Crop Adventure

AgriNews photo/Jeannine Otto It’s not just about growing the crop, it’s about getting it in from the field. A hands-on demonstration of a grain elevator gives students the opportunity to get a larger-than-life look at kernels of “corn” — an activity as they load the kernels onto a conveyor that takes them into a bin. Presentations about yield help guests get a better idea of how many bushels farmers can grow. 

“If you look over on this wall, you’ll see that we have a live population counter. That is keeping track of how many people are alive on Earth right now,” guide Chris Deer said.

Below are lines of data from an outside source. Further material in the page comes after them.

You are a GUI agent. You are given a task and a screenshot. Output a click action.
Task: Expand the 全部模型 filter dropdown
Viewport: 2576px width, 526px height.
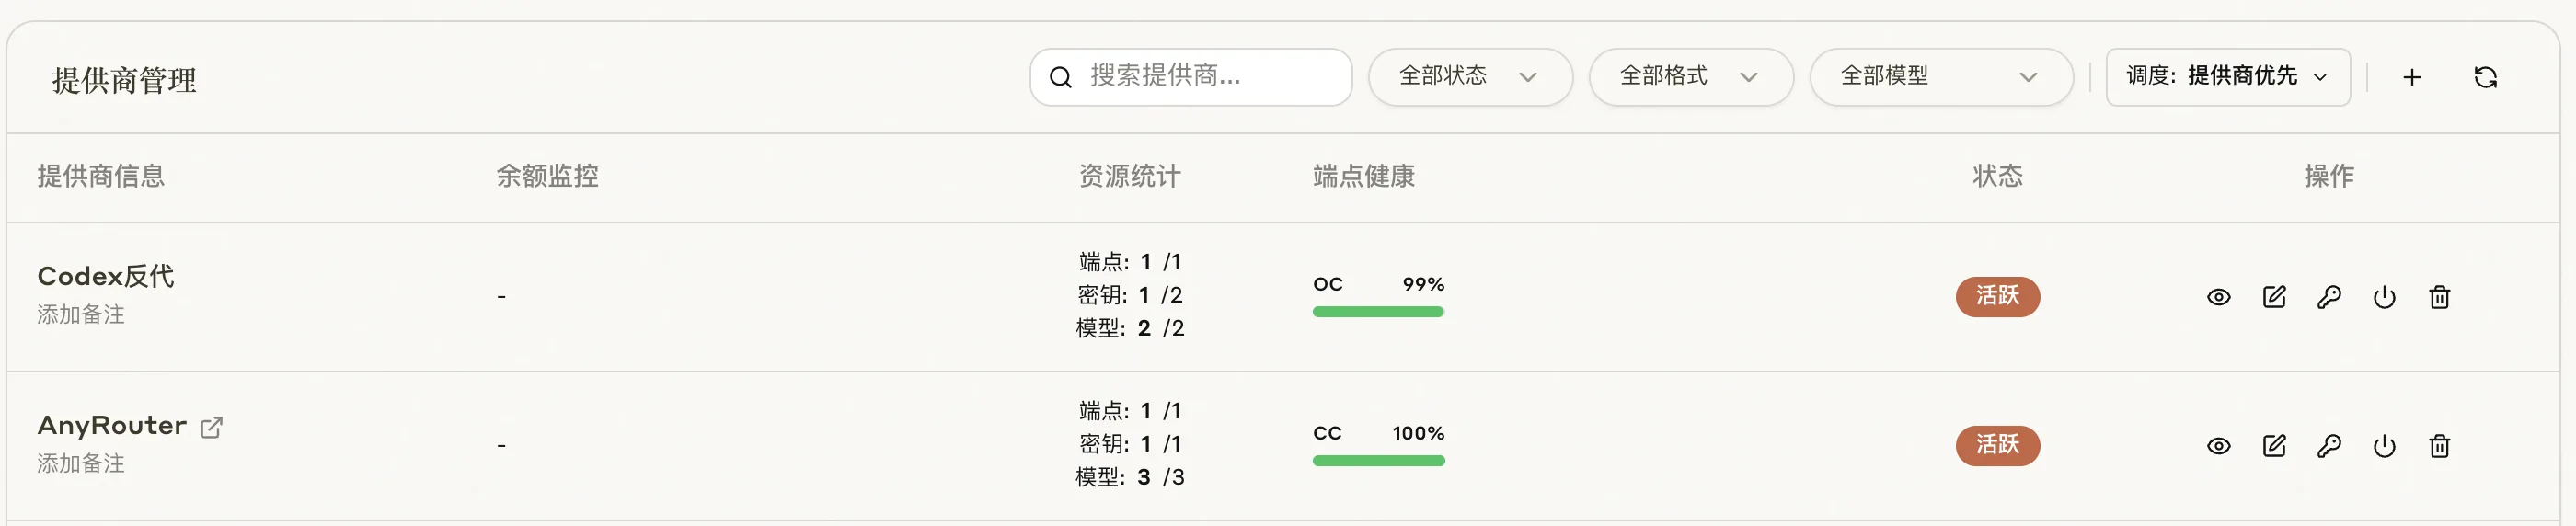coord(1941,77)
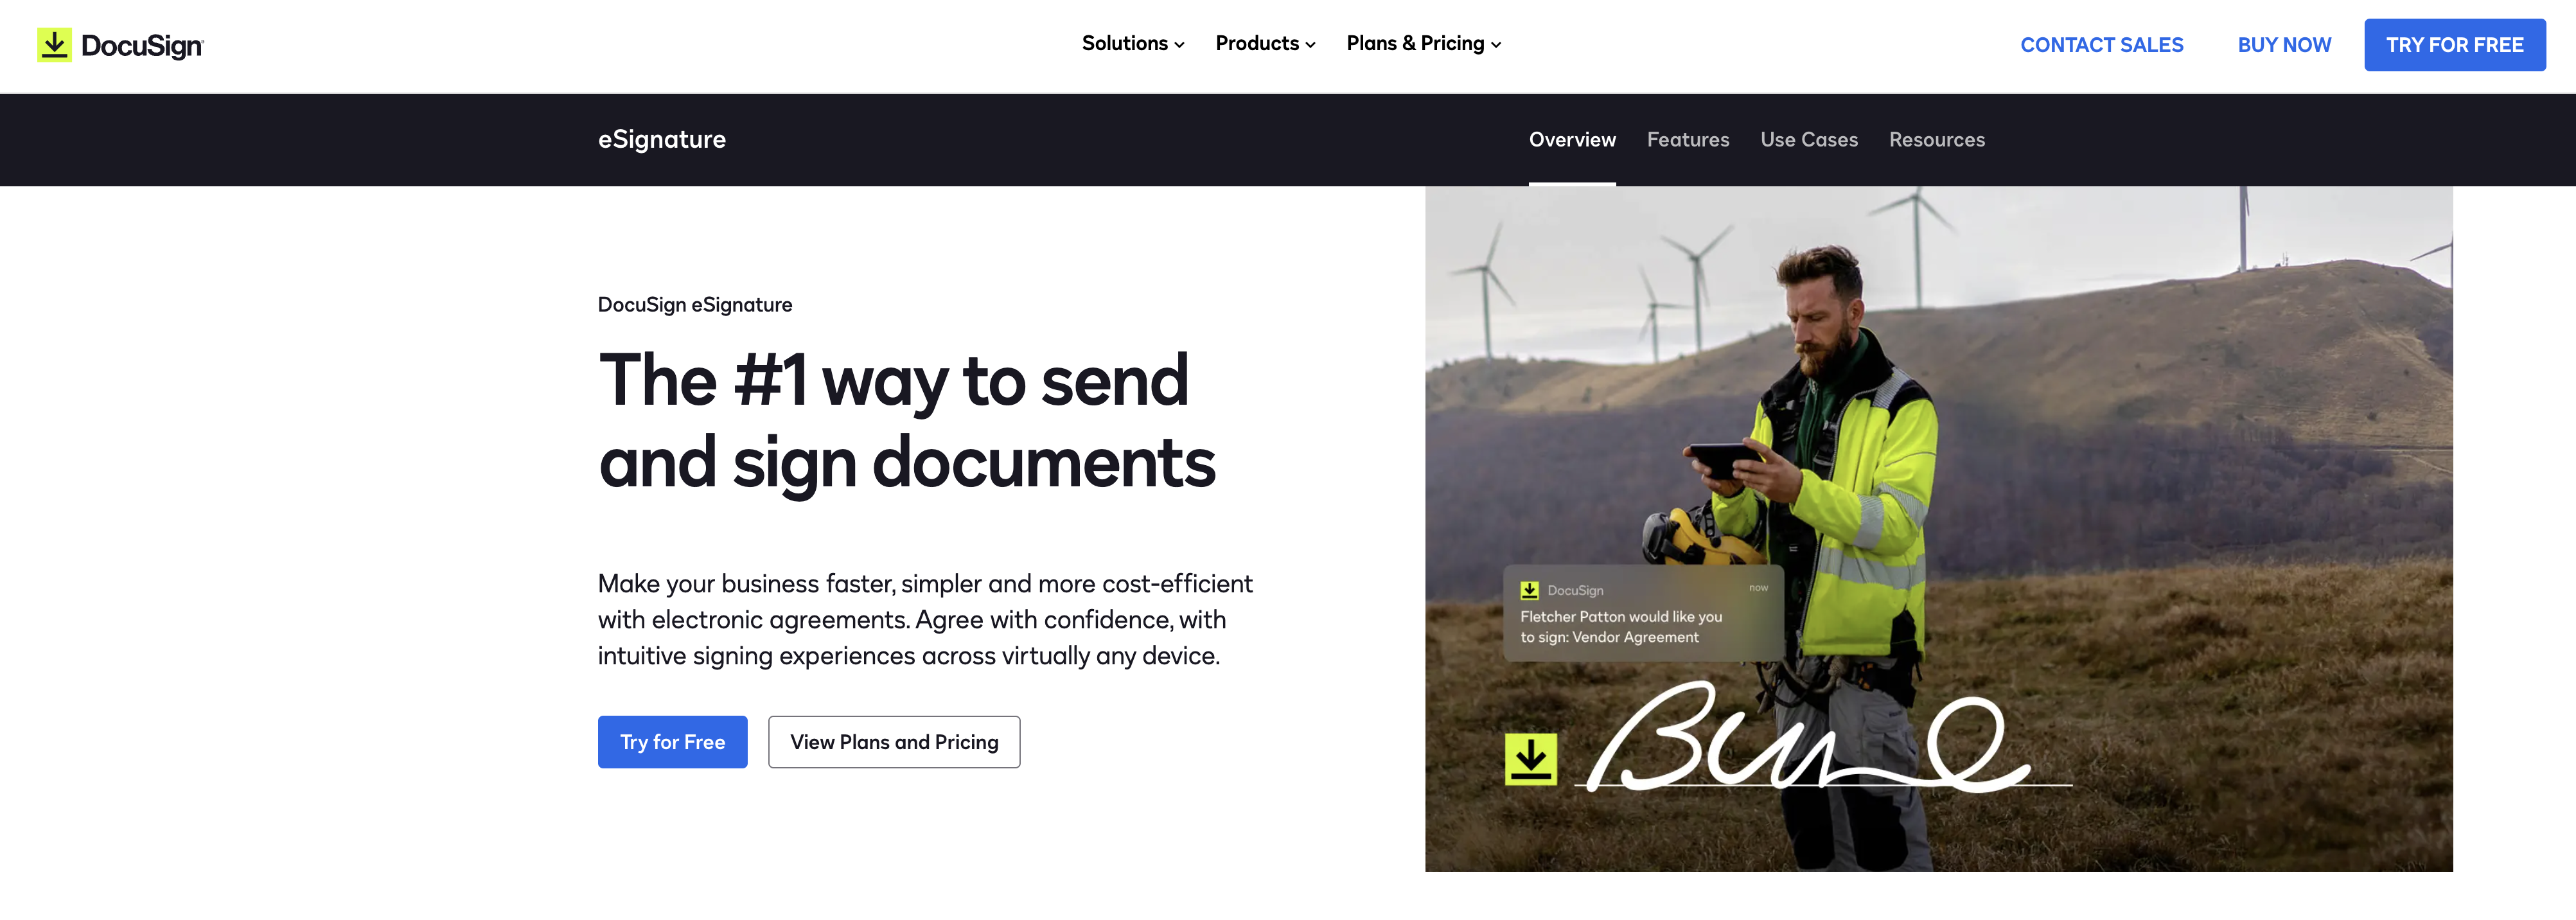The height and width of the screenshot is (920, 2576).
Task: Click the View Plans and Pricing button
Action: coord(894,741)
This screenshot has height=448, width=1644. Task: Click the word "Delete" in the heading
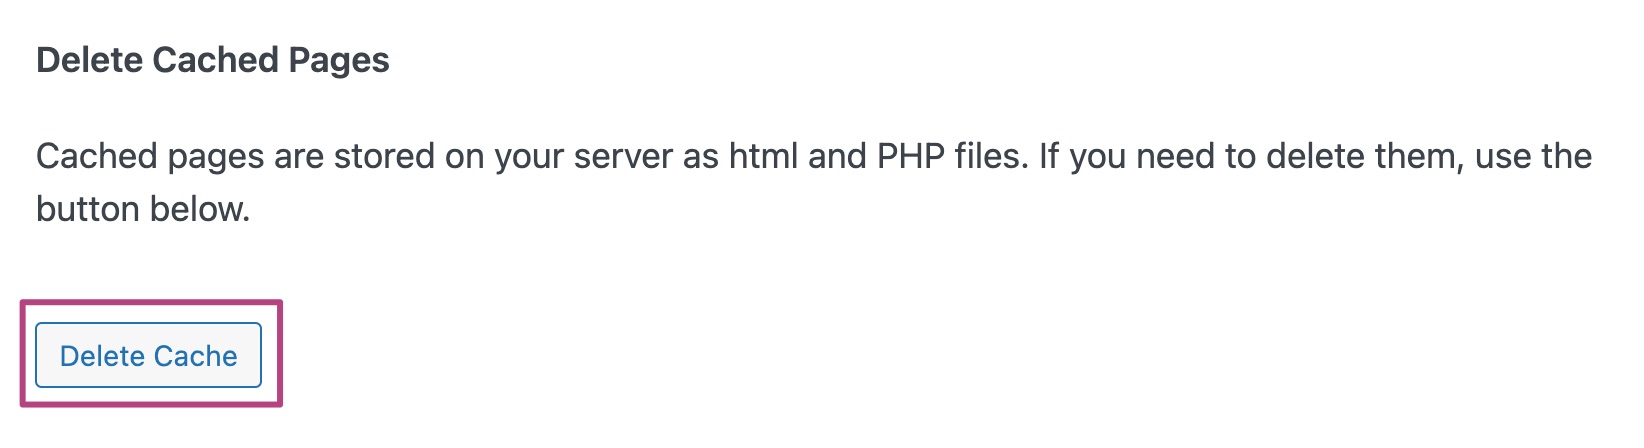tap(89, 61)
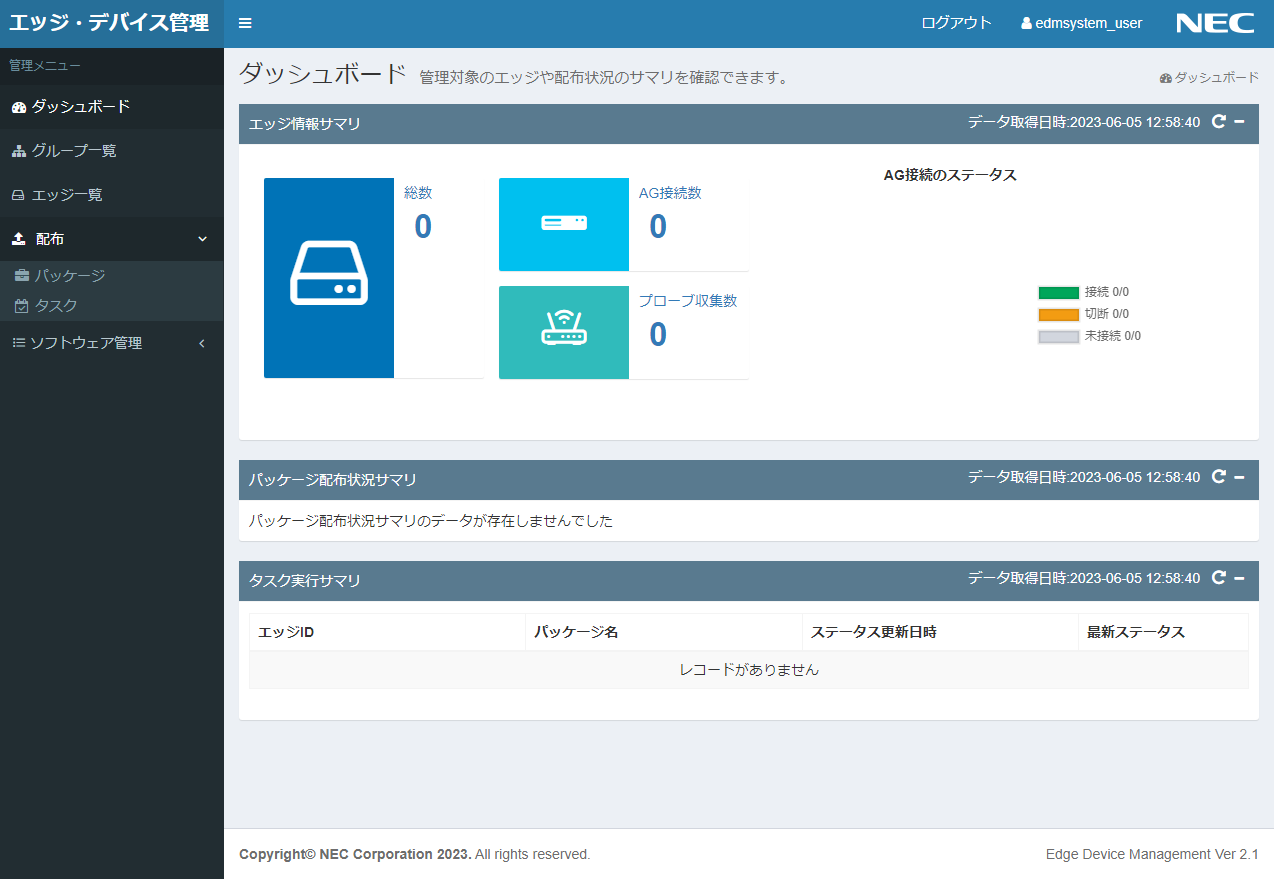
Task: Expand the ソフトウェア管理 submenu
Action: (x=202, y=343)

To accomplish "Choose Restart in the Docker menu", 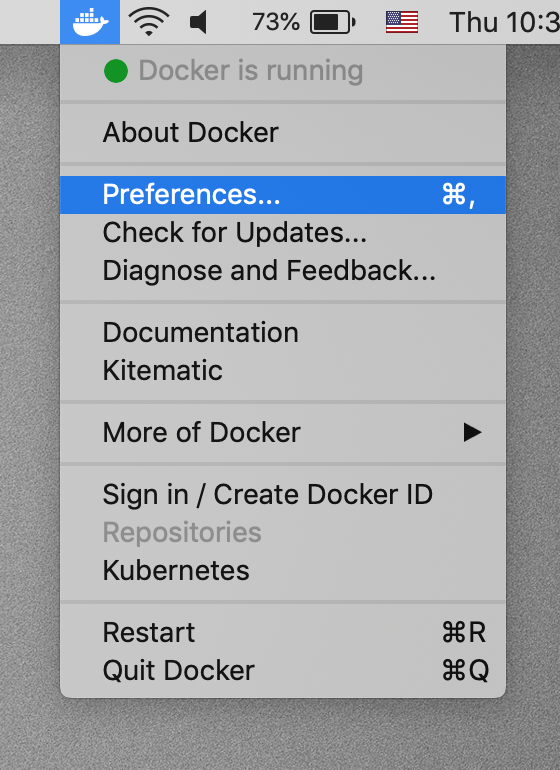I will pos(282,632).
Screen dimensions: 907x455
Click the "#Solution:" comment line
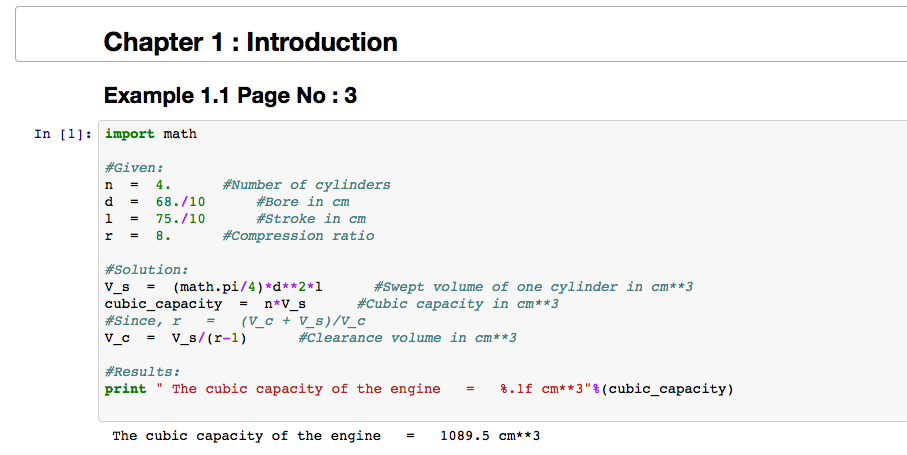(x=146, y=270)
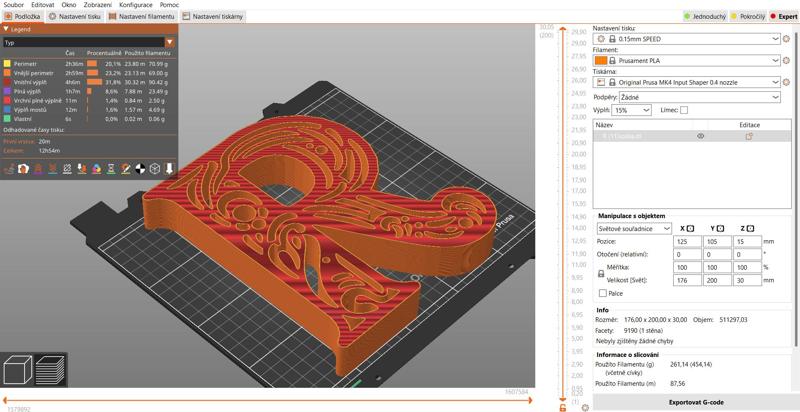
Task: Toggle center of gravity icon in legend toolbar
Action: tap(140, 169)
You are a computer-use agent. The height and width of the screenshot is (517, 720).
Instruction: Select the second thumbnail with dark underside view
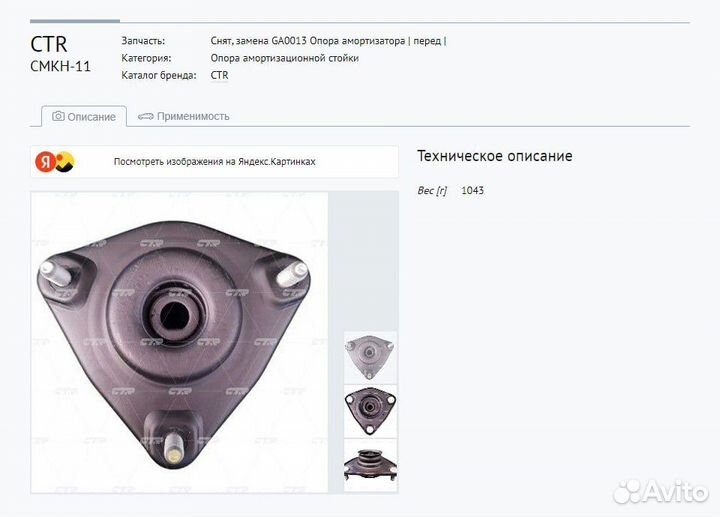point(370,410)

“In the time that you guys have been in here, over 342 people have been born, by the time you leave, likely over 1,000 people will have been born,” said Deer of the counter, which updates every two minutes.

“How will we be able to feed all these people who are being born? As you explore the crop adventure today, you’ll learn just how farmers are trying to do that,” he said.

Getting Grounded

Walking into the Battle Underground room feels like walking literally underground. The room is modeled with the curves and planes of what a cave dug out of the soil might feel like, complete with slugs and worms in the ceiling and roots dangling from above. Interactive stations let guests learn about underground pests, different types of soils and their qualities and how rain and water move through soil.

Farmers For The Win

As visitors leave the Battle Underground, they enter Winning in the Field. That area features exhibits about farming, from planting to harvest and grain storage, including a hands-on demonstration of how a grain elevator and bin storage works, with students loading large “kernels” of corn onto a conveyor, which takes the corn into a bin and drops it down. Touchscreen exhibits let guests move tractors and planters across a field and also identify disease-causing fungus under a microscope.

Guests leave the room to take a leisurely walk through “Farmington,” a village with shops and stores that sell everything a farmer — and a consumer — might need, including signs printed with soybean ink.

As they leave the Winfield Crop Adventure, modern and future technology is on display, including seed chipping machines and displays on GMOs.